Provided information Block Start
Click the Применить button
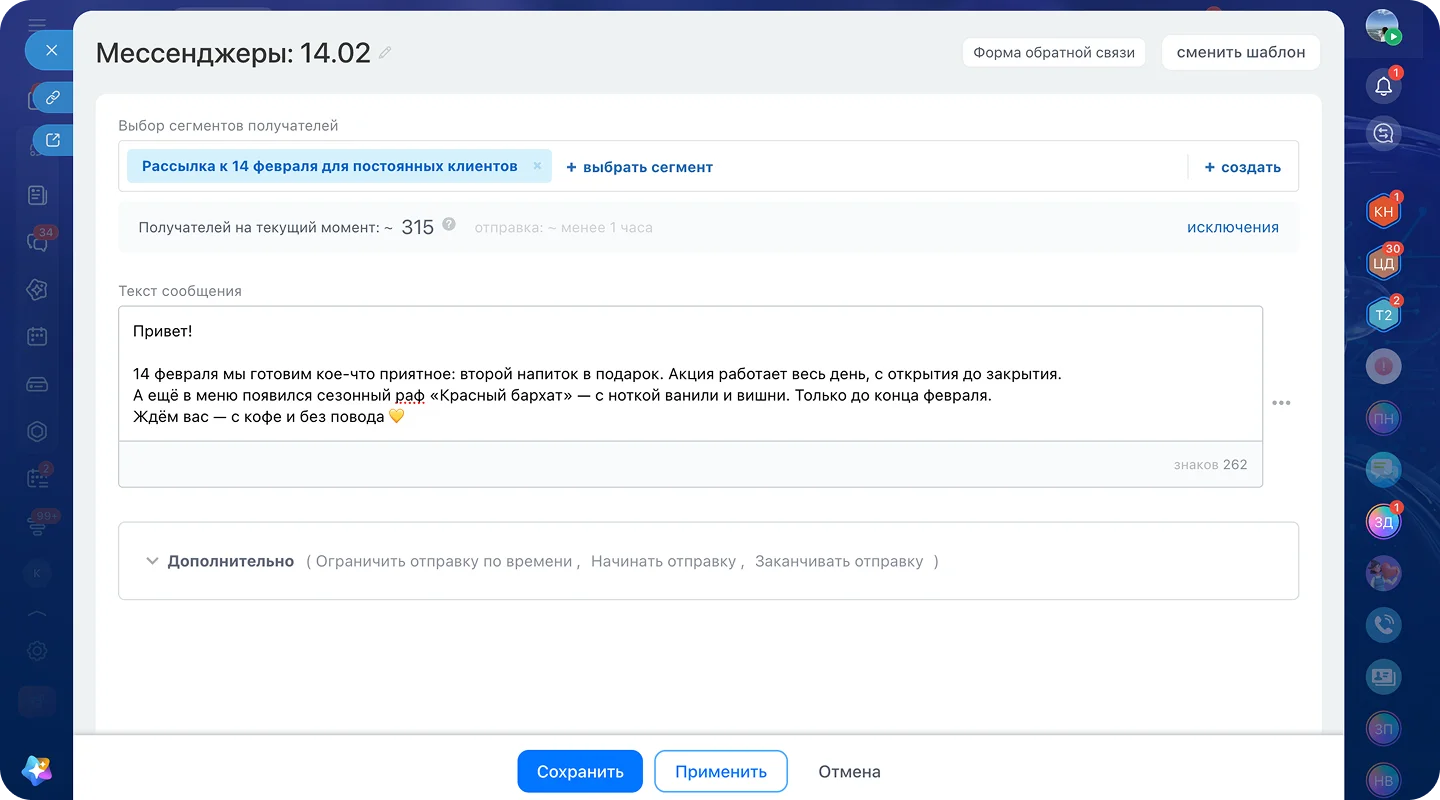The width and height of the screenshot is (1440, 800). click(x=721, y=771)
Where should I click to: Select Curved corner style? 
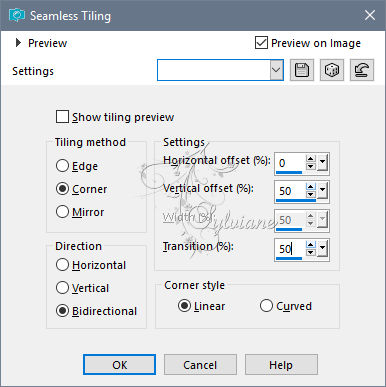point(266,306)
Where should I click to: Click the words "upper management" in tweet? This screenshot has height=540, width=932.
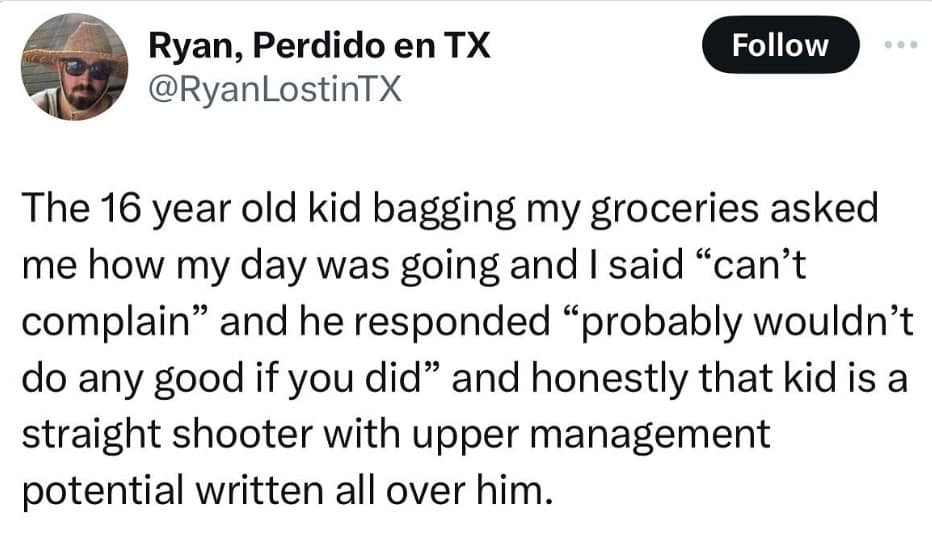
Provided information Block End
> _Task description_: Repeat exactly the line containing "Where should I click to: Select" and every line after it through the end of the records, and nothing else. Leave the pictures out.

> _Result below_:
Where should I click to: Select Curved corner style? 
point(266,306)
Where should I click to: Click the words "upper management" in tweet? This screenshot has height=540, width=932.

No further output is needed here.